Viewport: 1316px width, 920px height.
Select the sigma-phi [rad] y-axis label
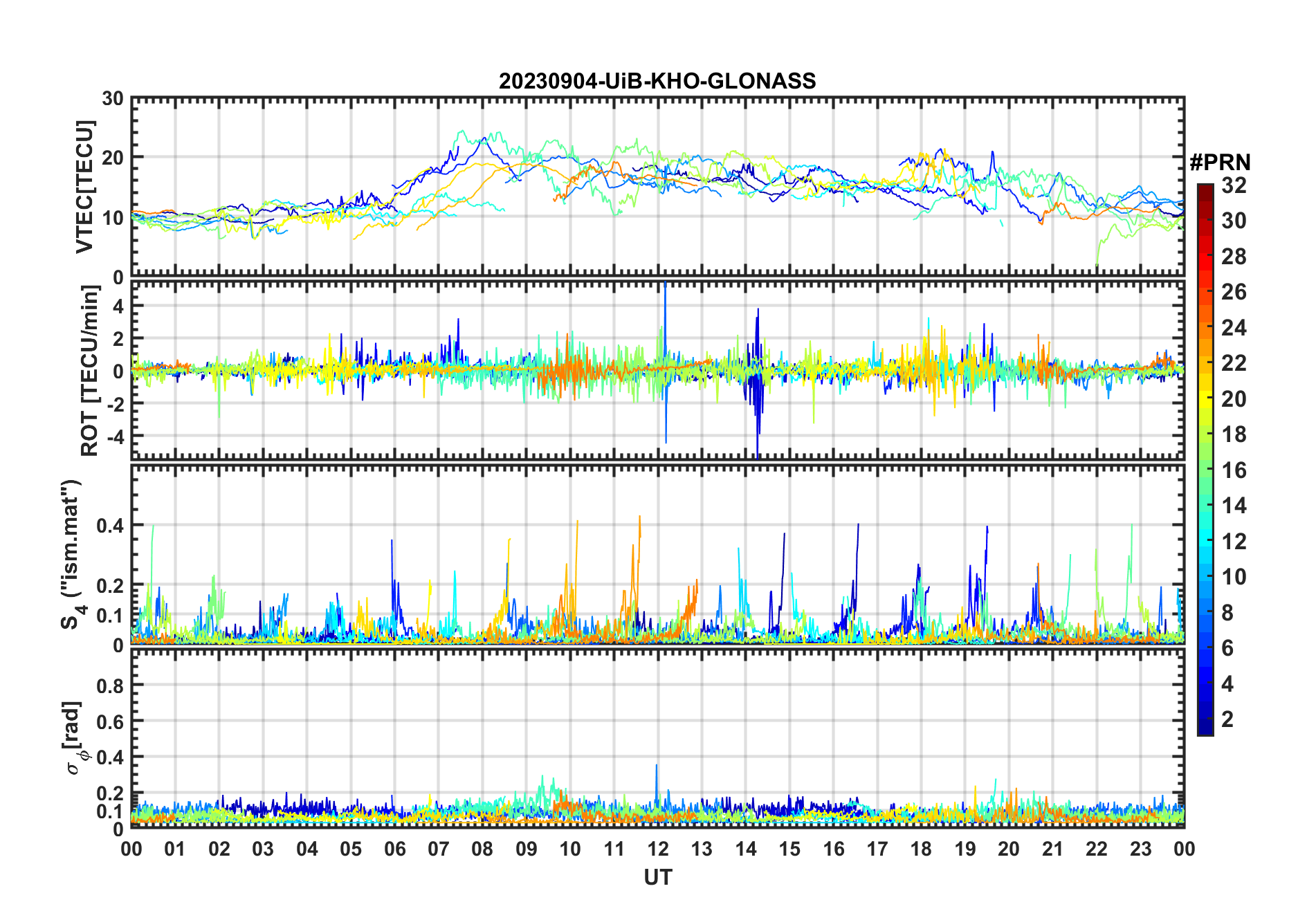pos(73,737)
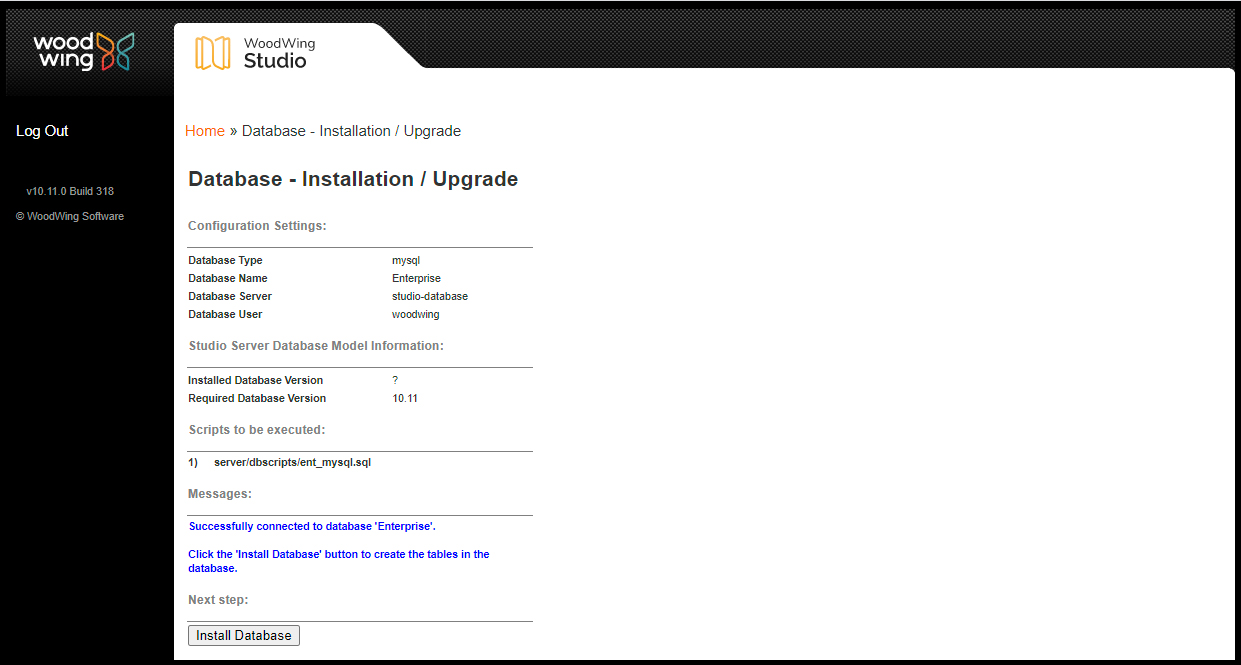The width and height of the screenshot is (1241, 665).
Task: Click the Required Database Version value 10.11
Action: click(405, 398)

Exercise prompt :: Your reply should be the full data above, copied exactly, with no pictures in it.

Solved problem ::
Viewport: 1316px width, 920px height.
Select the sigma-phi [rad] y-axis label
pos(73,737)
The width and height of the screenshot is (1241, 665).
Task: Click the Required Database Version value 10.11
Action: click(405, 398)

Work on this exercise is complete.